IMCD (IMCD) Q2 2025 earnings summary
Event summary combining transcript, slides, and related documents.
Q2 2025 earnings summary
16 Nov, 2025Executive summary
Revenue increased 4% year-over-year to €2,474 million, with gross profit up 5% to €634 million on a constant currency basis; EBITA rose 2% to €275 million, but net result declined 8% to €130 million.
Six acquisitions were completed or announced, expanding presence across all regions and adding approximately €200 million in annualized revenue and 120 FTEs.
Free cash flow fell 22% to €173 million, mainly due to higher working capital investments and acquisitions; cash earnings per share dropped 9% to €2.94.

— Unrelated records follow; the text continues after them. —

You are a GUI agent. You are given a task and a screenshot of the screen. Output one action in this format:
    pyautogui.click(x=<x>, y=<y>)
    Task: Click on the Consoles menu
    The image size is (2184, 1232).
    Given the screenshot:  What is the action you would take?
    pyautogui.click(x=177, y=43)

Strategic focus remains on digitalization, supply chain, sustainability, and specialty portfolio, with new leadership in EMEA and industrial business; achieved EcoVadis platinum rating.
Financial highlights
Gross profit margin improved to 25.6% (+0.2pp year-over-year), driven by product mix, acquisitions, and internal improvements.
Operating EBITA margin slightly decreased to 11.1% (from 11.3%); conversion margin fell to 43.4% (-1.1pp), and cash conversion margin dropped to 61.4% from 79.8%.
Net debt increased to €1,543 million, with a leverage ratio of 2.6x EBITDA, well below covenant limits.
Free cash flow was €173 million, down €48 million year-over-year, mainly due to higher working capital investment.
Equity as a percentage of capital employed fell to 56% from 63% at year-end 2024.
Outlook and guidance
Management remains cautious due to ongoing macroeconomic and political uncertainty, tariff impacts, and FX volatility; demand remains difficult to predict.
Focus remains on earnings growth, service optimization, and global expansion through organic growth and acquisitions.
Confidence in resilient, asset-light business model and infrastructure to sustain growth trajectory.